Materials and methods

K₂[PtCl₄], K₂[PtCl₆], ethanol, diethyl ether, CH₃Cl, CH₂Cl₂, DMF, and DMSO are commercially available. Bovine hemoglobin (oxy Hb) was obtained as previously described and converted to the met form using potassium ferricyanide; the excess ferricyanide was removed through the desalting column.⁴⁵ Proteins were manipulated in 137 mM NaCl, 2.7 mM KCl, and 12 mM NaH₂PO₄, pH 7.4 (phosphate buffered saline, PBS). Bovine serum albumin (BSA fraction V, Sigma-Aldrich, Germany), hydrogen peroxide 30% (ChemPUR), L-ascorbic acid (99%, A.C.S. reagent, Sigma, Germany), L-glutathione reduced (Sigma-Aldrich, Germany), dimethyl sulfoxide (DMSO, VWR United States) were used as provided without further purification. ¹H and ¹³C NMR spectra (at 300 MHz and 75 MHz, as well as at 400 MHz and 100 MHz, respectively) were recorded on a Bruker Fourier-300 and Avance DRX-400 spectrometer, using tetramethylsilane (TMS) or the deuterated solvent as the internal reference (see Fig. S13–S19 (ESI)†). Melting points were determined with a Gallenkamp capillary apparatus. Elemental analysis was conducted using a Thermo Scientific Flash Smart CHNS analyzer (Italy). IR spectra were obtained with a PerkinElmer Spectrum 2000 FT-IR spectrometer, covering the range from 4000 to 400 cm⁻¹, using KBr pellets. ESI mass spectra, in both positive and negative modes, were recorded on a Bruker Daltonics FT-ICR mass spectrometer, with isotope distribution calculations performed using Molecular Weight Calculator 6.45.⁴⁶ Ligand precursors 2-(2-aminoethylamino)acetic acid hydrochloride (L3·HCl)^26,47 and 4-[(2-aminoethylamino)methyl]benzoic acid hydrochloride (L4·HCl)⁴⁸ were prepared according to modified published protocols (see ESI†).
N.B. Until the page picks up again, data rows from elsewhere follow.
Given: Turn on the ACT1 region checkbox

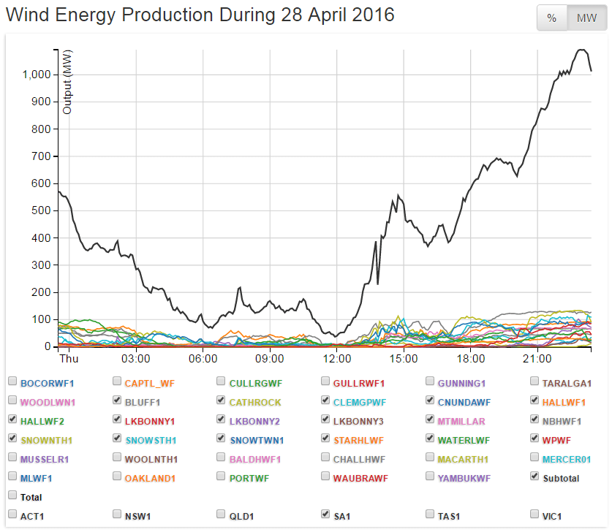Looking at the screenshot, I should point(12,514).
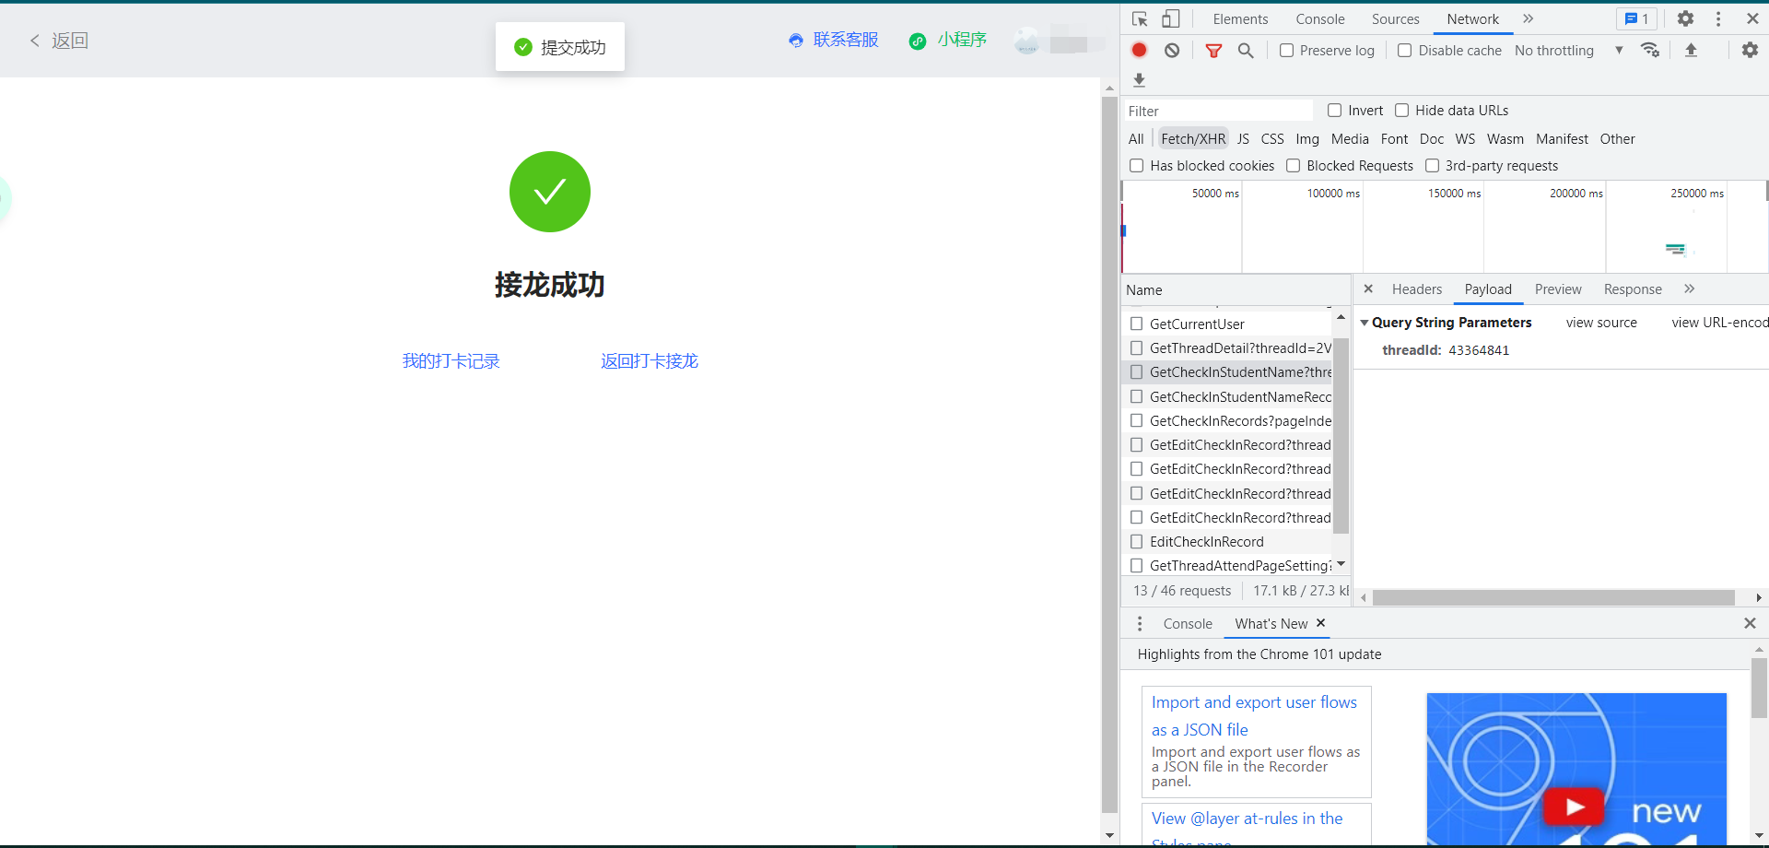Switch to the Preview tab
Image resolution: width=1769 pixels, height=848 pixels.
point(1557,289)
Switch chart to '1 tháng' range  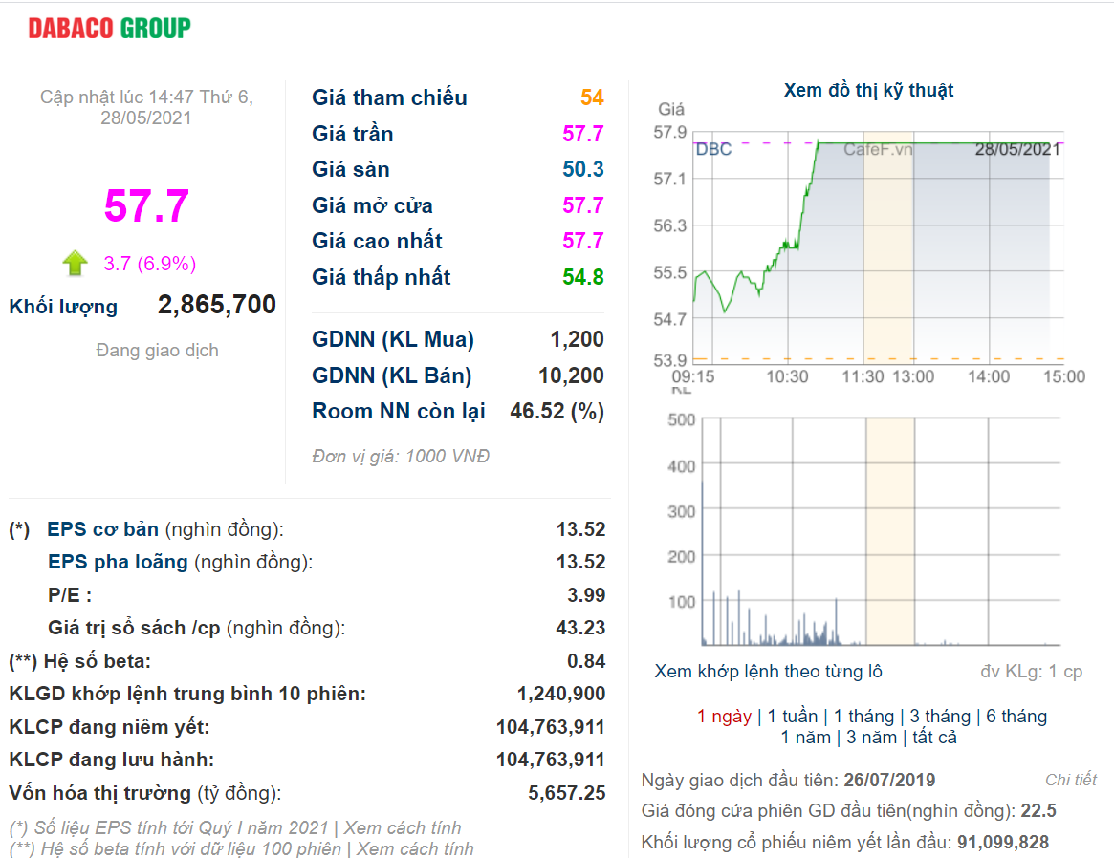coord(863,717)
For other ligand precursors (4-[(2-aminoethylamino)methyl]benzoic acid ethyl ester (L1·HCl), 4-[(3-aminopropylamino)methyl]benzoic acid ethyl ester (L2·HCl), 4-[(3-aminopropylamino)methyl]benzoic acid hydrochloride (L5·HCl)), details are given in ESI.† UV-vis spectra were performed on a Lambda 25 spectrophotometer (PerkinElmer, Singapore), in the range of 200–1000 nm, in 1 mL quartz cuvettes under conditions indicated in the legends of the figures. Fluorescence emission spectra were obtained with a PerkinElmer LS55 spectrophotometer, in the range of 200–900 nm, 280 nm excitation wavelength, in 0.4 mL quartz cuvettes.

Synthetic procedures

Synthesis of dichlorido(4-[(2-aminoethylamino)methyl]-benzoic acid ethyl ester)platinum(II), [PtCl₂L1], 1. A suspension of L1·HCl (80 mg, 0.36 mmol) in water (10 mL) was added dropwise over 6 h at room temperature to a clear solution of K₂[PtCl₄] (150 mg, 0.36 mmol) in water (10 mL). After approximately half of the suspension had been added, a brown-yellow solid precipitated. Stirring was continued overnight after complete addition. Subsequently, the solid was filtered off, washed with water (5 mL) and diethyl ether (10 mL), and dried under vacuum.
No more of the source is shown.